Copy down the passage from the geometry problem text, from "Drawing it out, we" up to and including "to Solution 1.", keeping every character unchanged.

(Beginning of Text passage)

Revision as of 21:23, 17 February 2019

Problem

Let $\triangle ABC$ be an isosceles triangle with $BC = AC$ and $\angle ACB = 40^{\circ}$. Construct the circle with diameter $\overline{BC}$, and let $D$ and $E$ be the other intersection points of the circle with the sides $\overline{AC}$ and $\overline{AB}$, respectively. Let $F$ be the intersection of the diagonals of the quadrilateral $BCDE$. What is the degree measure of $\angle BFC ?$

$\textbf{(A) } 90 \qquad\textbf{(B) } 100 \qquad\textbf{(C) } 105 \qquad\textbf{(D) } 110 \qquad\textbf{(E) } 120$

Solution 1

[asy] unitsize(40);draw((-1,0)--(1,0)--(0,2.75)--cycle);draw(circumcircle((-1,0),(0,0),(0,2.75)));label("$A$",(1,0),SE);label("$C$",(0,2.75),N);label("$B$",(-1,0),SW);label("$E$",(0,0),S);label("$D$",(0.77,0.64),E);draw((0,0)--(0,2.75));draw((-1,0)--(0.77,0.64));[/asy]

Drawing it out, we see $\angle BDC$ and $\angle BEC$ are right angles, as they are inscribed in a semicircle. Using the fact that it is an isosceles triangle, we find $\angle ABC=70^{\circ}$. We can find $\angle ECB=20^{\circ}$ and $\angle DBC=50^{\circ}$ by the triangle angle sum on $\triangle ECB$ and $\triangle DBC$.

\[\angle BDC+\angle DCB+\angle DBC=180^{\circ}\implies90^{\circ}+40^{\circ}+\angle DBC=180^{\circ}\implies\angle DBC=50^{\circ}\]

\[\angle BEC+\angle EBC+\angle ECB=180^{\circ}\implies90^{\circ}+70^{\circ}+\angle ECB=180^{\circ}\implies\angle ECB=20^{\circ}\]

Then, we take triangle $BFC$, and find $\angle BFC=180^{\circ}-50^{\circ}-20^{\circ}=\boxed{\textbf{(D) } 110^{\circ}}.$

Solution 2

Alternatively, we could have used similar triangles. We start similarly to Solution 1.

(End of Text passage)
(Beginning of Stored data)

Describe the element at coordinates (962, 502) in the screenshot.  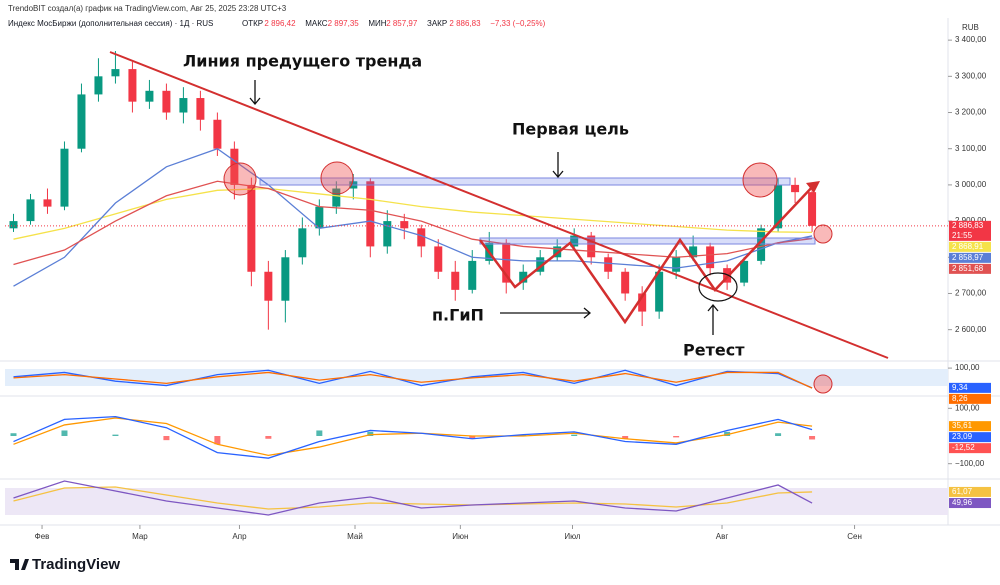
I see `value-tag-label: 49,96` at that location.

(End of Stored data)

#### Solved exercise:
Drawing it out, we see $\angle BDC$ and $\angle BEC$ are right angles, as they are inscribed in a semicircle. Using the fact that it is an isosceles triangle, we find $\angle ABC=70^{\circ}$. We can find $\angle ECB=20^{\circ}$ and $\angle DBC=50^{\circ}$ by the triangle angle sum on $\triangle ECB$ and $\triangle DBC$.

\[\angle BDC+\angle DCB+\angle DBC=180^{\circ}\implies90^{\circ}+40^{\circ}+\angle DBC=180^{\circ}\implies\angle DBC=50^{\circ}\]

\[\angle BEC+\angle EBC+\angle ECB=180^{\circ}\implies90^{\circ}+70^{\circ}+\angle ECB=180^{\circ}\implies\angle ECB=20^{\circ}\]

Then, we take triangle $BFC$, and find $\angle BFC=180^{\circ}-50^{\circ}-20^{\circ}=\boxed{\textbf{(D) } 110^{\circ}}.$

Solution 2

Alternatively, we could have used similar triangles. We start similarly to Solution 1.